[Begin Document segment]
A Study on Compressive Anisotropy and Nonassociated Flow Plasticity of the AZ31 Magnesium Alloy in Hot Rolling
Effect of anisotropy in compression is studied on hot rolling of AZ31 magnesium alloy with a three-dimensional constitutive model based on the quadratic Hill48 yield criterion and nonassociated flow rule (non-AFR). The constitutive model is characterized by compressive tests of AZ31 billets since plastic deformations of materials are mostly caused by compression during rolling processes. The characterized plasticity model is implemented into ABAQUS/Explicit as a user-defined material subroutine (VUMAT) based on semi-implicit backward Euler's method. The subroutine is employed to simulate square-bar rolling processes. The simulation results are compared with rolled specimens and those predicted by the von Mises and the Hill48 yield function under AFR. Moreover, strip rolling is also simulated for AZ31 with the Hill48 yield function under non-AFR. The strip rolling simulation demonstrates that the lateral spread generated by the non-AFR model is in good agreement with experimental data. These comparisons between simulation and experiments validate that the proposed Hill48 yield function under non-AFR provides satisfactory description of plastic deformation behavior in hot rolling for AZ31 alloys in case that the anisotropic parameters in the Hill48 yield function and the non-associated flow rule are calibrated by the compressive experimental results.
Anisotropic mechanical characteristics of the AZ31 magnesium alloy have a significant influence on plastic deformation and should be considered carefully for accurate simulation of forming processes. For decades many researchers have focused on the anisotropic constitutive models of metallic sheets which are all rolled products, whereas rare anisotropic models are adopted in hot rolling simulations. Montmitonnet et al.  simulated the hot rolling processes of steels but did not present experimental validation. Massé et al.  studied the lateral spread of pearlitic steel flat wire in cold rolling and concluded that taking into account plastic anisotropy significantly improves the estimation of the final width. Except for reported results above, effect of anisotropy has not been comprehensively investigated during hot rolling processes especially for hot rolling of AZ31 magnesium alloys with strong effect of anisotropy.
[End Document segment]
Short exercise 1: In the text on the AZ31 magnesium alloy, which yield criterion is the three-dimensional constitutive model based on?
[Begin Raw records]
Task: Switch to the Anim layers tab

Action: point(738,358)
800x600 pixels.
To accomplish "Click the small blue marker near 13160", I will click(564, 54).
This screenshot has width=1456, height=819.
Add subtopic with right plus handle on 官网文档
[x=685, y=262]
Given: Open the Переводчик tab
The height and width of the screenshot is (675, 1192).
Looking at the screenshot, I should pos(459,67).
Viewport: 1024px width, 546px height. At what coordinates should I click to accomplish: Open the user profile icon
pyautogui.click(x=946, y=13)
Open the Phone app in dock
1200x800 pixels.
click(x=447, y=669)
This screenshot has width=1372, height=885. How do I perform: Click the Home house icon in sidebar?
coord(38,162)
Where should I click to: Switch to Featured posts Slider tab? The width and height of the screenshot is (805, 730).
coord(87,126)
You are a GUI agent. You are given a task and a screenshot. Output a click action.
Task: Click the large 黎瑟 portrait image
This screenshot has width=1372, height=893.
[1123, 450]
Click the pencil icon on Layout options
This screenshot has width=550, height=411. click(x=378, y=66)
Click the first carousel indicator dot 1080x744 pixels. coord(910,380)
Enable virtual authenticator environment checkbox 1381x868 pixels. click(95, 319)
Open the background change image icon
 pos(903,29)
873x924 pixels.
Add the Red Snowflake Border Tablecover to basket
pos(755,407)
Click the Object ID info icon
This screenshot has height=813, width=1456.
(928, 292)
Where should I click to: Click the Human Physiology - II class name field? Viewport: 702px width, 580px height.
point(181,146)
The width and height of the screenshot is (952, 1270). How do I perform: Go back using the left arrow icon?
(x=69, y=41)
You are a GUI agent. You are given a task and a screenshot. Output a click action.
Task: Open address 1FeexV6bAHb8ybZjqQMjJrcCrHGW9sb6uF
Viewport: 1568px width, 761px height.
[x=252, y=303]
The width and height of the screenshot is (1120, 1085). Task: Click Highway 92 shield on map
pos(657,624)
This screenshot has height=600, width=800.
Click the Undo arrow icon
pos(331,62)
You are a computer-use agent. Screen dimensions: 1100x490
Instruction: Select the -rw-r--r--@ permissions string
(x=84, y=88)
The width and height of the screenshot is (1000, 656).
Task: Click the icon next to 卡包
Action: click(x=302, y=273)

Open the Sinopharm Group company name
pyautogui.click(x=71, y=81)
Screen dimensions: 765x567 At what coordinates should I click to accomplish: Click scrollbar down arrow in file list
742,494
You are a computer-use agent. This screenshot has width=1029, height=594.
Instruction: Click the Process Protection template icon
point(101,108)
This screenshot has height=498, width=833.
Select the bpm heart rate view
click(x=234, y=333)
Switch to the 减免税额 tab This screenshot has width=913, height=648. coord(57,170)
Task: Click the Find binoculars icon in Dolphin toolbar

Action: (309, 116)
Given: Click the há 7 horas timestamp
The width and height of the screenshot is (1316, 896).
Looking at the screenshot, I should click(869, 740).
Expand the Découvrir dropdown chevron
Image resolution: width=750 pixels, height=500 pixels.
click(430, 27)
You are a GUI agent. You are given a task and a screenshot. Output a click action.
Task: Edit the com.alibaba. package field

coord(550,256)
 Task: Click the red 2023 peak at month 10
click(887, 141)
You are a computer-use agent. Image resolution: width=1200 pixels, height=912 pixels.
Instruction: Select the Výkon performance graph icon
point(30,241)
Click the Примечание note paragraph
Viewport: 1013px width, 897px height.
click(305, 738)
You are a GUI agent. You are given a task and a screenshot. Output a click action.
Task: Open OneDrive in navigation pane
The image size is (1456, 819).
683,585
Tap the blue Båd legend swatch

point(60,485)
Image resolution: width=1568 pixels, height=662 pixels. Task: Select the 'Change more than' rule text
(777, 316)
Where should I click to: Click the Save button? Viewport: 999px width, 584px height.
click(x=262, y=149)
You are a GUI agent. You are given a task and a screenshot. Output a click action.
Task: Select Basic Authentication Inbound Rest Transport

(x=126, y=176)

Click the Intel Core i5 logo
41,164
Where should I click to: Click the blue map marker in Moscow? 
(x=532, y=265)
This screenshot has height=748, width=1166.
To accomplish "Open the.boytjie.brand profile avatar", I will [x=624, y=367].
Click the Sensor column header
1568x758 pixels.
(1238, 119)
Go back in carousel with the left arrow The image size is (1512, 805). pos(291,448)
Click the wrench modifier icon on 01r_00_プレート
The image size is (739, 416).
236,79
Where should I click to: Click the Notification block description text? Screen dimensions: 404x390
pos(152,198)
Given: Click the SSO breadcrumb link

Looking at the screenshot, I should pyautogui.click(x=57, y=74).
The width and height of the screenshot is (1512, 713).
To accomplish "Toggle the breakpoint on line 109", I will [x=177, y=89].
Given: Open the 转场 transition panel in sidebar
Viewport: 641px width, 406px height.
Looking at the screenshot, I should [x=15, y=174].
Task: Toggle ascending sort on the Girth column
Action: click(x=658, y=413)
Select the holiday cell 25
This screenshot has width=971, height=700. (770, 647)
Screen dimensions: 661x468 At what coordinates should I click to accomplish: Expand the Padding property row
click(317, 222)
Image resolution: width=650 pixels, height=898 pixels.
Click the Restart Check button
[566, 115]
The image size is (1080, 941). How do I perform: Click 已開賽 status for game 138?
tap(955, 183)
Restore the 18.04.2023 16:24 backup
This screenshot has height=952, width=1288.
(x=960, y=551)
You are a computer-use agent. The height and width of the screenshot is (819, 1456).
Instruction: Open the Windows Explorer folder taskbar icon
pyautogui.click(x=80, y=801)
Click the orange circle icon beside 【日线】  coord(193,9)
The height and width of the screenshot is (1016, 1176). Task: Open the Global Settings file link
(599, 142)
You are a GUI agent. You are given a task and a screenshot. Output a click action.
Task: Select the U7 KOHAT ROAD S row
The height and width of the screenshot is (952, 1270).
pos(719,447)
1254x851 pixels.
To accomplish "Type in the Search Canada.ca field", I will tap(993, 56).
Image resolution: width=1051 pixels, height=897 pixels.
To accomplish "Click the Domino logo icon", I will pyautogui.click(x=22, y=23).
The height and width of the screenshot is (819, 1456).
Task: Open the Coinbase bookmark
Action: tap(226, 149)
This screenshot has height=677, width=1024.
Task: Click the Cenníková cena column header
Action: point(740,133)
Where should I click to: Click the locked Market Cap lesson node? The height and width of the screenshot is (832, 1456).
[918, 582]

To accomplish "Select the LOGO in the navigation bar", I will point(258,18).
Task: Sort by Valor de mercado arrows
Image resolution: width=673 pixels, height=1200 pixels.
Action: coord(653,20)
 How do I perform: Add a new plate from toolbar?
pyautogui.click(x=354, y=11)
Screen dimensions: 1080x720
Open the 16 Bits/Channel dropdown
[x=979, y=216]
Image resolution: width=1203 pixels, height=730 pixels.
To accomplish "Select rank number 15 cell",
[End Raw records]
Short exercise 2: Tally the lines of the records that contain the string "computer" and reply with only the number.

Task answer 1: The quadratic Hill48 yield criterion.

Task answer 2: 4